Real deals on on-demand SaaS

By Mark Everett Hall
February 09, 2009 9:12 AM EST
Journalists are probably mostly to blame. We get tired of using the same term repeatedly, so whenever even a pseudo-synonym crops up we latch on to it like thirsty souls in a vocabulary desert. That's why you often see software as a service equated with on-demand software in blogs (guilty) and elsewhere.

But they are not really identical. SaaS can be an on-demand service, but seldom is. It's mostly a subscription service with extended time commitments like your cell-phone provider offers. True on-demand software over the Internet is SaaS, although it's much rarer to find. Like your cell-phone company, subscription SaaS vendors want to lock you in for as long as possible. On-demand SaaS vendors take their chances, which means their service better be pretty good because you can leave them with little financial penalty.

Every now and then I come across a bona fide on-demand SaaS company. For example, Projector PSA Inc. in Bedford, Mass. has an on-demand service for its project management application. According to Steve Chong, chief operating officer, the service gives you all of the benefits of an on-premises tool like Microsoft Project, and more.

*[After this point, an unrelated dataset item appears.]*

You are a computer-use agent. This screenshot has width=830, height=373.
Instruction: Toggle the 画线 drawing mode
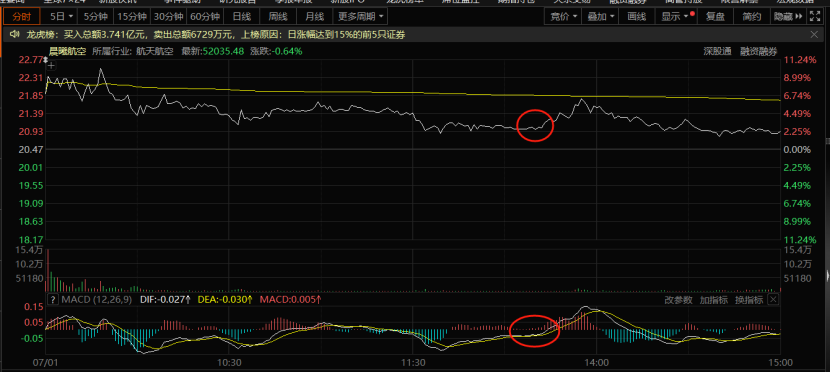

For example, not only can you manage all of your project's schedules, expenses and such, you also can match the right people with the right skills sets with their availability before you begin a given project. Plus, you get an online collaboration module to facilitate discussions about the work and personnel involved.

However, according to Chong, given that some projects are simple and short, committing to a two or three year subscription to Projector makes no sense. So the company prices its services per user, per month, per module and you can add or drop modules and users anytime and you don't need to make any commitment for any length of time. And as a bonus, you get a 30-day free trial that you can simply rollover into a real ongoing project.

It's a rare, real deal on-demand package.

Similarly, LiveOps Inc. in Santa Clara, Calif. has a SaaS-based call center technology. Setting up the service is a bit more complex than signing up for Projector. But it's faster than building out your own call center. It took West Marine Corp. of Watsonville, Calif. a mere three weeks to get its operators ready to go, according to Matt Wise, senior director external customer at West Marine.

But the cool thing is, despite having scalable capacity far beyond anything his company would need (LiveOps claims its system can handle 100,000 agents at a time), West Marine and other LiveOps customers only pay by the minute. That's right, the minute, or so says Azita Martin, LiveOps vice president of marketing.

Paying by the minute is my kind of on-demand pricing.